The Creative Benefits Of Exploring The Uncomfortable

How one agency’s enforced No-Meeting Zone made one creative think outside her comfort zone.

At Grey New York, someone had the radical idea that to be creative, you need time to think creatively and not be at the mercy of relentless calendar invites. Our boss, Tor Myhren, agreed and instituted the Thursday Morning No-Meeting Zone from 9 a.m. to 12:00 p.m. This is officially sanctioned time for us to expand our minds and devote time to ideas that kept getting pushed to the side, using whatever methods worked for us. And not just for the writers and art directors. This was a never-before-seen, agency-wide missive. I thought it sounded great. But I had no idea that the mental expansion plan I dreamed up would turn out to be so painful.

My plan was to Force Myself to Learn About Something I Am Not Interested In. I figured instead of just diving deeper into my comfort zone, I’d head to a foreign place and try to find meaning and create connections. If I could look at areas that I had zero interest in with fresh eyes, maybe I would see other areas with fresher eyes. As a writer, this is always a good thing. I would be an explorer. It would be fun.

I was wrong. Going outside your comfort zone is—and this should have been obvious--uncomfortable. Even painful.

I’m no neurologist but I am now certain that the synapses in your brain like the familiar path. It’s fast and easy. Diverting hurts. While I consider myself an open-minded person, apparently I’m not as open as I thought. That’s like finding out you have a bad habit that you didn’t know you had. Great!

Finding topics that you can’t work up any interest in is not as easy as you’d think. But I was on a mission. A mission that led to mental stretching with subjects like:

Rick Santorum
I don’t like politics. I really, really don’t like the level of political discourse in this country.
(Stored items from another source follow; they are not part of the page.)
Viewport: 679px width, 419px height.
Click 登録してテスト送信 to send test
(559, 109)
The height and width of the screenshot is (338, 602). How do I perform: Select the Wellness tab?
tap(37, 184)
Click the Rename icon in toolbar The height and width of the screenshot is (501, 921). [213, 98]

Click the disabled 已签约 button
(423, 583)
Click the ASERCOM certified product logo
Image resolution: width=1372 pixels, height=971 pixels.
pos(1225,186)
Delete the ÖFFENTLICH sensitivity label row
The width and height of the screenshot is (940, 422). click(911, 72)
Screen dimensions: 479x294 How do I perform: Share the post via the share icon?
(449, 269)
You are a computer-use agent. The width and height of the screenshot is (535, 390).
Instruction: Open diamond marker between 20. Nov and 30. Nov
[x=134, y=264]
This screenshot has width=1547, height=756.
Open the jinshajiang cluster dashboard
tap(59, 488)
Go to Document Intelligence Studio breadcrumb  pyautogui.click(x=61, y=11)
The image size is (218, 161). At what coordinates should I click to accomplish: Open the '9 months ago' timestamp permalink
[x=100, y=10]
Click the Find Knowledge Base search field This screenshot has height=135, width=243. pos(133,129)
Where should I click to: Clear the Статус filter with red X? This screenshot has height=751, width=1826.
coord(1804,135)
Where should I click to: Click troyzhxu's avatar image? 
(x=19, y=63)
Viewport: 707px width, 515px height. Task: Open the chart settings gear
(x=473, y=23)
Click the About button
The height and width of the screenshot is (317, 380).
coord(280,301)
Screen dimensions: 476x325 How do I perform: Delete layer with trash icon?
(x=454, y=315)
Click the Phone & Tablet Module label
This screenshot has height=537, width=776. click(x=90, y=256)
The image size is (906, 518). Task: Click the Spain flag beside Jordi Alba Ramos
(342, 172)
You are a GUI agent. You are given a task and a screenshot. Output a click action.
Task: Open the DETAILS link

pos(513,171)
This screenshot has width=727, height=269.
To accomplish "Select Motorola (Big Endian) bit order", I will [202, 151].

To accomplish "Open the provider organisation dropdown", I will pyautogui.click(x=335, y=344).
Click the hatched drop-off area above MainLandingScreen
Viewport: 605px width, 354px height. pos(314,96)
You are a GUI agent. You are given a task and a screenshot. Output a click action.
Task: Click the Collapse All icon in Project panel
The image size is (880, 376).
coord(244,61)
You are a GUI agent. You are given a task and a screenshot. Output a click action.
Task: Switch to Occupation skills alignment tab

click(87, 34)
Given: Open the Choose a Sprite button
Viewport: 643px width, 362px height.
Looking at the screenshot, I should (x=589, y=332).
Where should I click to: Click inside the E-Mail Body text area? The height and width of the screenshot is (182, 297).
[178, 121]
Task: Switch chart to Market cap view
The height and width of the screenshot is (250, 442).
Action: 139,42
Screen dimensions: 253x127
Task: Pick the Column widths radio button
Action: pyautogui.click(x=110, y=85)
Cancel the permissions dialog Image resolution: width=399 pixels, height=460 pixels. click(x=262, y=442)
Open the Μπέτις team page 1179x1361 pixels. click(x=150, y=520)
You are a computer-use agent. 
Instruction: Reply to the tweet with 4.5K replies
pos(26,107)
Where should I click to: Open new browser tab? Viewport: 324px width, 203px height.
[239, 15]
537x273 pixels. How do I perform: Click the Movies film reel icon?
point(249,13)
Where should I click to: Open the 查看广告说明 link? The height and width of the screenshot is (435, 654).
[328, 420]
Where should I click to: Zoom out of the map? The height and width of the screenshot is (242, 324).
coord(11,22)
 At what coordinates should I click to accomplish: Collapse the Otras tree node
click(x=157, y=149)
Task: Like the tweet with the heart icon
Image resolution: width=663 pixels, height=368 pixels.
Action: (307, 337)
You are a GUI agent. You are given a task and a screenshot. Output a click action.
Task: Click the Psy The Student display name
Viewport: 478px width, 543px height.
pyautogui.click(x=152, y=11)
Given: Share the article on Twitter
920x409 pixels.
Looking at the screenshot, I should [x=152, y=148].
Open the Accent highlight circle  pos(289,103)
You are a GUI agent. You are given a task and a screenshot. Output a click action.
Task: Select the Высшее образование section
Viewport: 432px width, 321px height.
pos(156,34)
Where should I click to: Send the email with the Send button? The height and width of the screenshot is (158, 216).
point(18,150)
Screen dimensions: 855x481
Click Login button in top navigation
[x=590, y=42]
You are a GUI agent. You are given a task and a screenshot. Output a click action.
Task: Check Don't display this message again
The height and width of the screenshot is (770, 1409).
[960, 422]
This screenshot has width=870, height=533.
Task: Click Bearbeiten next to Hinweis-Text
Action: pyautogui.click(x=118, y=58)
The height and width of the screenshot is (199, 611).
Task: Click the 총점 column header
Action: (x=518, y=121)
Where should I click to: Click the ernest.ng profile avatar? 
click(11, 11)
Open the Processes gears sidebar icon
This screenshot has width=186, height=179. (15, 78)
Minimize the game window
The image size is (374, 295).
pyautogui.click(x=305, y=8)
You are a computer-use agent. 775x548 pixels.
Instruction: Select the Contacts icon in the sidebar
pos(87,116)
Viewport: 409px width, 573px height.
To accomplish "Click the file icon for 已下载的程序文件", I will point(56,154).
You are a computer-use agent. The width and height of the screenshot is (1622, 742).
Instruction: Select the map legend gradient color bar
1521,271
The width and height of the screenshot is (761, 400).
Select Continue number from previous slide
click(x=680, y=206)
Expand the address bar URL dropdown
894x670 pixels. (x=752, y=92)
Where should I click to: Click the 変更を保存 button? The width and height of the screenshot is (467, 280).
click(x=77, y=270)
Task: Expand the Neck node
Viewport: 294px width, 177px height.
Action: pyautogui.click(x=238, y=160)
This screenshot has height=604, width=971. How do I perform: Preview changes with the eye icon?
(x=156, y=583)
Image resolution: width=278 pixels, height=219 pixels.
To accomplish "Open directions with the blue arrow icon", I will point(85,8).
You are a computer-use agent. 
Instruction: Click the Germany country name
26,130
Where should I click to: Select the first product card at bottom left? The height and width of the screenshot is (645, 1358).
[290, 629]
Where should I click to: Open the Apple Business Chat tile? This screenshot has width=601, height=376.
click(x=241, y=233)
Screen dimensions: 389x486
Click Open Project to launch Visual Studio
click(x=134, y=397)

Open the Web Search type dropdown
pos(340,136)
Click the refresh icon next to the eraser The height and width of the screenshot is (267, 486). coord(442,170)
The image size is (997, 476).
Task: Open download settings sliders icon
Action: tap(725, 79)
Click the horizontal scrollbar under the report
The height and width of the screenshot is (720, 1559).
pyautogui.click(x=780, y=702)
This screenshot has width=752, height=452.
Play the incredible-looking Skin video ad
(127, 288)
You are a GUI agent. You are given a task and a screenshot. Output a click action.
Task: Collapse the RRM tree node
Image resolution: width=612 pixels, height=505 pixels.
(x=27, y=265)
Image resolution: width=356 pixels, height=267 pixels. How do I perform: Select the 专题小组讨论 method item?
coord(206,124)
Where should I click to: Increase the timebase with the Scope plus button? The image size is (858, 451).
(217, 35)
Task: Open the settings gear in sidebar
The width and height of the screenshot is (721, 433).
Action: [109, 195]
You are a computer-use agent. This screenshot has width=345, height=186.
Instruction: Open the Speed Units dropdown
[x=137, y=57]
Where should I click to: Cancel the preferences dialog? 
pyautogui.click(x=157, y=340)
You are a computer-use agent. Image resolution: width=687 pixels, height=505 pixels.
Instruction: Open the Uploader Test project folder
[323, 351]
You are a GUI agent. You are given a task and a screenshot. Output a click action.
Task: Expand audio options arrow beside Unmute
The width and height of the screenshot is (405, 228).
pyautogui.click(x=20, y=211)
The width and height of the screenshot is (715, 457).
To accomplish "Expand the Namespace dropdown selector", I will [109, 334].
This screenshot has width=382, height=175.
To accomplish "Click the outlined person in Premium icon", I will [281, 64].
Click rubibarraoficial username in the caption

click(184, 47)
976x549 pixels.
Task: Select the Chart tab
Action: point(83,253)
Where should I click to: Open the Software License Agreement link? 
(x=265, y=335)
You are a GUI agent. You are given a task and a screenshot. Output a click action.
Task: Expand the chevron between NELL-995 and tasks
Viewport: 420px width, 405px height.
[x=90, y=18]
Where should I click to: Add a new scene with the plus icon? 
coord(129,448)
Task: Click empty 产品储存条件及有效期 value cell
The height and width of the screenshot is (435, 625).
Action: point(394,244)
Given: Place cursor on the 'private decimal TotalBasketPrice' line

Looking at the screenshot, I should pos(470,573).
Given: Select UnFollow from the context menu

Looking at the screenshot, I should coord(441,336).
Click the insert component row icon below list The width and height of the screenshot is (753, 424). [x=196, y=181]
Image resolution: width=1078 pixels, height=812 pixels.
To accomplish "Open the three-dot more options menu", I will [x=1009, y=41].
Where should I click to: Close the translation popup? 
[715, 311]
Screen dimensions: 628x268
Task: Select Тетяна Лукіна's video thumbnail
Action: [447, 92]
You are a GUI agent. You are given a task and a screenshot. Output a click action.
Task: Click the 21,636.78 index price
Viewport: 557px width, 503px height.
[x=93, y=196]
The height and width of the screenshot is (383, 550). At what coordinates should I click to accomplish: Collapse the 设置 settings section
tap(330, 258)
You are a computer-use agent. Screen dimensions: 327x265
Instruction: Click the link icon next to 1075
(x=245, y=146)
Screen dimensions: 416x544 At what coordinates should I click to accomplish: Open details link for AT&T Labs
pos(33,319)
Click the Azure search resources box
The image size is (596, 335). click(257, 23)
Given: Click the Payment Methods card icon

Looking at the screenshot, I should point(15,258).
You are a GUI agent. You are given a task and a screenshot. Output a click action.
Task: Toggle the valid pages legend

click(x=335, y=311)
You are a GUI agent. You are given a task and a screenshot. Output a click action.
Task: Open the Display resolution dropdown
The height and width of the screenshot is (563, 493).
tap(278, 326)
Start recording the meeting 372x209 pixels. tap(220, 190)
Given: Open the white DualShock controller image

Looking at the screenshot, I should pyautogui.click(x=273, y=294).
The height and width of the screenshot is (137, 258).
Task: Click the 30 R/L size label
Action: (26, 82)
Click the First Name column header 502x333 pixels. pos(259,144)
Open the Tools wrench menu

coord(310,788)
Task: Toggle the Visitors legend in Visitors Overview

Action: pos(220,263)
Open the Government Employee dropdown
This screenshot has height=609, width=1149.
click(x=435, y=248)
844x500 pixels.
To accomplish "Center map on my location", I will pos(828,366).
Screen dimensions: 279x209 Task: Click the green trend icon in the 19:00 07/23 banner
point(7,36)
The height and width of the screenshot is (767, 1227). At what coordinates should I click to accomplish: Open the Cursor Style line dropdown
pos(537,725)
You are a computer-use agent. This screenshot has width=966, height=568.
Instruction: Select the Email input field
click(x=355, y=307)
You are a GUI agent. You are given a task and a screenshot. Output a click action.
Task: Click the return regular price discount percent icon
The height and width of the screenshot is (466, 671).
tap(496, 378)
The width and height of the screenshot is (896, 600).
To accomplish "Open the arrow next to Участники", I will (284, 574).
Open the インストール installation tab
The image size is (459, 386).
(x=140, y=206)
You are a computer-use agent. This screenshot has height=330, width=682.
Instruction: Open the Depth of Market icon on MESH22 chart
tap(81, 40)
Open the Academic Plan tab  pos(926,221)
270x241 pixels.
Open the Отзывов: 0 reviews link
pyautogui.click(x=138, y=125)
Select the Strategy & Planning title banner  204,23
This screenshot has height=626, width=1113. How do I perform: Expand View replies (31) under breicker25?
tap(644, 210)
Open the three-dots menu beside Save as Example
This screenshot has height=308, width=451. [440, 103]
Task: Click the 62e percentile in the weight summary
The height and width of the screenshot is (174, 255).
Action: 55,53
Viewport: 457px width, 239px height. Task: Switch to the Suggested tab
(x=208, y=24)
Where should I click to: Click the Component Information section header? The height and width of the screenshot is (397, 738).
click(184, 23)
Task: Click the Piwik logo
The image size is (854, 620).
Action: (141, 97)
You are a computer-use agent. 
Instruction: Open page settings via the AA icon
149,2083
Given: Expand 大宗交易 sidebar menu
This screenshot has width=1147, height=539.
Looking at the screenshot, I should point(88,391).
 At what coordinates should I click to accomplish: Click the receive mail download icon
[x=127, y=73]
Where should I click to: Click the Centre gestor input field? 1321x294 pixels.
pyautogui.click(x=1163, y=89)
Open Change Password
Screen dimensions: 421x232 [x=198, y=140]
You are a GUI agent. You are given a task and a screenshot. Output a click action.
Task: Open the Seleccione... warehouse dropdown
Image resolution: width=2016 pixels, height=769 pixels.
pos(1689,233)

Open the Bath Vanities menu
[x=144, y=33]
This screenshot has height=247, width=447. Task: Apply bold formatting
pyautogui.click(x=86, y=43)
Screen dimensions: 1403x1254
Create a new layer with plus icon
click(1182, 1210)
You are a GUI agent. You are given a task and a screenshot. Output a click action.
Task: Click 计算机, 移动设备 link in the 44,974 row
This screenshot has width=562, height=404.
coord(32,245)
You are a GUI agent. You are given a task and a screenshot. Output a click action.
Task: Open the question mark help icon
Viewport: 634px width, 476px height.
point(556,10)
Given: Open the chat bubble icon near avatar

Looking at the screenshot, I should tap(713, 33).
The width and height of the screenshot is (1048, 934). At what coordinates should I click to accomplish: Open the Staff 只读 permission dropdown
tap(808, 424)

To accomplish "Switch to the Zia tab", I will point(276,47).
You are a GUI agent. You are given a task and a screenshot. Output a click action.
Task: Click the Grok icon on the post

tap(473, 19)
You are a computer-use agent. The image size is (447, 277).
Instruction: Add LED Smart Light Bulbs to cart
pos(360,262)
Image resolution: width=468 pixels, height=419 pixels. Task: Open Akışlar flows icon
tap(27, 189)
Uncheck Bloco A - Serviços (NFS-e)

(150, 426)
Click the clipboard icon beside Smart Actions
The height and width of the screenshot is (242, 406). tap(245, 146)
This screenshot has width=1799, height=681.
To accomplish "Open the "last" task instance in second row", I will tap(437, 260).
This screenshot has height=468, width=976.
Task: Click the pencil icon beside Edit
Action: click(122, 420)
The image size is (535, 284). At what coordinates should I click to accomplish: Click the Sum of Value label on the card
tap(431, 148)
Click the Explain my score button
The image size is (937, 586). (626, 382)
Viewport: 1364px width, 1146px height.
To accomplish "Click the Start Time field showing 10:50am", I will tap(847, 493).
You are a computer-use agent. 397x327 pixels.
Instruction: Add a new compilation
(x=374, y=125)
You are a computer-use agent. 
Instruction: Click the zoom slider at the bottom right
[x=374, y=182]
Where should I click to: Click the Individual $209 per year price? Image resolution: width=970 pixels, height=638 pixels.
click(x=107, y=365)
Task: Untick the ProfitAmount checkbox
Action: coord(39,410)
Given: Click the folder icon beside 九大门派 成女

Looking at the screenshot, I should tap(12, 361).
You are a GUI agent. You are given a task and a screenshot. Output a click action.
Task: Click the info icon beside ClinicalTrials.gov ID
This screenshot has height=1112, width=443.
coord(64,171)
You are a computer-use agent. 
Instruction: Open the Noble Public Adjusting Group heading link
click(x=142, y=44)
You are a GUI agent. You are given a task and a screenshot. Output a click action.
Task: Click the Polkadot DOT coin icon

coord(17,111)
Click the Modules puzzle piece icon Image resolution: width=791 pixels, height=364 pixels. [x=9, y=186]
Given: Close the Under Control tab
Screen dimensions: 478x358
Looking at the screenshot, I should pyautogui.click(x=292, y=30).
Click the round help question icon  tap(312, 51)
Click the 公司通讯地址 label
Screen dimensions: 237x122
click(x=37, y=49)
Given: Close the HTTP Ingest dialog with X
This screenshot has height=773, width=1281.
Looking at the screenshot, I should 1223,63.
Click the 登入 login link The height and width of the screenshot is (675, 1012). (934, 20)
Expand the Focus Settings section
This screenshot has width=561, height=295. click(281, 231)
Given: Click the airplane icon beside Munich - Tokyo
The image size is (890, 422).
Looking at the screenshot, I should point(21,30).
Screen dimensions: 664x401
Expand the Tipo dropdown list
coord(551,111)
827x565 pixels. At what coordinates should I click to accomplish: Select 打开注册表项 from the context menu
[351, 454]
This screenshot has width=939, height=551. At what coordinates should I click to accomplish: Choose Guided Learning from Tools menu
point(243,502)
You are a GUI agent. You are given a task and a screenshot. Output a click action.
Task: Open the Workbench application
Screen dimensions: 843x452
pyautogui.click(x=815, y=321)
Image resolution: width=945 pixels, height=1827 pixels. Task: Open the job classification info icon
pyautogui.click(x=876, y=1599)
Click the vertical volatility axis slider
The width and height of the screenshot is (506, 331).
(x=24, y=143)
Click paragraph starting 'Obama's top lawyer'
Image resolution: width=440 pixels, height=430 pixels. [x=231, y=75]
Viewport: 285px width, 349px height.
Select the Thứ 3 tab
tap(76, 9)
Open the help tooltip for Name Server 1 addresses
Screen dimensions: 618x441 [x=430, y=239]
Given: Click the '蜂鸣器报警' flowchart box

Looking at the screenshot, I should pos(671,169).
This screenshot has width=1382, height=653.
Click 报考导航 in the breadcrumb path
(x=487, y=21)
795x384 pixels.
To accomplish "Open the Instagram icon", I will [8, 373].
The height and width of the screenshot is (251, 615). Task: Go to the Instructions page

I’m also not a big fan of the sweater vest. So Rick was perfect for me.

It took about 3.2 seconds on YouTube to realize that when it comes to Rick, my synapses were set on insta-dismiss mode. A few lines of an article had the same effect. I had to concentrate to try and truly hear him. Start over again and every time I failed. Finally, I found a way to understand a little where he was coming from.

I found it in loss. His son Gabriel was born at 20 weeks and died at 2 hours old. Then they took the baby’s body home so the children could meet their brother. Okay, that’s unusual. But the part that makes sense to me is this: He wanted to make sure that the baby counted. That’s a feeling I understood. I miscarried three. And you don’t start loving your child when it’s born. You start daydreaming and caring the minute you find out you’re pregnant. The loss is real and should be acknowledged in some way.

Then suddenly this sense of wanting to count or matter gave new meaning to his viewpoint that people of faith were unwelcome in the Public Square. Everyone deserves to be heard. To count. Whatever your beliefs are. The Faithful should not be silenced. Although I think some of them are a little intolerant of others in the Public Square, but that’s another story.

The point is, forcing myself to try to find a connection made me find one. This led me to see to Mr. Santorum as a person I disagree with versus a political cartoon. I think his motivation is sincere even if I would never vote for him. With that simple courtesy, that small amount of respect, I technically improved the level of political discourse in this country by 1 /313,000,000th.

And I had forced my headstrong synapses off their usual path, I made them get lost so they had to find or create a new path.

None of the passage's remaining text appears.